Modulation of dorsal raphe nucleus connectivity and serotonergic signalling to the insular cortex in the prosocial effects of chronic fluoxetine

Long-term exposure to fluoxetine and other selective serotonin reuptake inhibitors alters social and anxiety-related behaviours, including social withdrawal, which is a symptom of several neuropsychiatric disorders. Adaptive changes in serotonergic neurotransmission likely mediate this delayed effect, although the exact mechanisms are still unclear. Here we investigated the functional circuitry underlying the biphasic effects of fluoxetine on social approach-avoidance behaviour and explored the place of serotonergic dorsal raphe nucleus (DR) ensembles in this network, using c-Fos-immunoreactivity as a correlate of activity.
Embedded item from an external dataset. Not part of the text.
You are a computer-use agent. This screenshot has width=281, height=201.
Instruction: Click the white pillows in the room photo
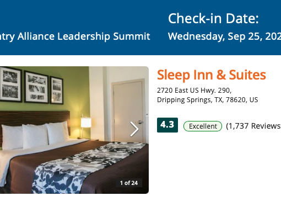[35, 135]
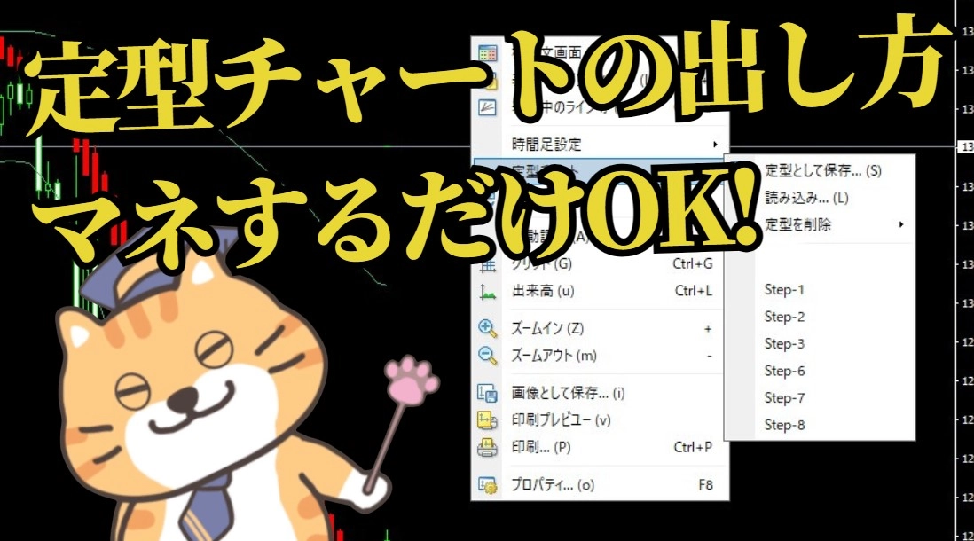
Task: Click the grid icon at top of context menu
Action: point(487,53)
Graph theory-based network analysis revealed changes in patterns of functional connectivity and identified neuronal populations in the insular cortex (IC) and serotonergic populations in the DR as central targets to the prosocial effects of chronic fluoxetine. To determine the role of serotonergic projections to the IC, a retrograde tracer was micro-injected in the IC prior to fluoxetine treatment and social behaviour testing. Chronic fluoxetine increased c-Fos immunoreactivity in insula-projecting neurons of the rostral, ventral part of the DR (DRV). Using a virally delivered Tet-Off platform for temporally-controlled marking of neuronal activation, we observed that chronic fluoxetine may affect social behaviour by influencing independent but interconnected populations of serotonergic DR ensembles. These findings suggest that sustained fluoxetine exposure causes adaptive changes in functional connectivity due to altered serotonergic neurotransmission in DR projection targets, and the increased serotonergic signalling to the IC likely mediates some of the therapeutic effects of fluoxetine on social behaviour.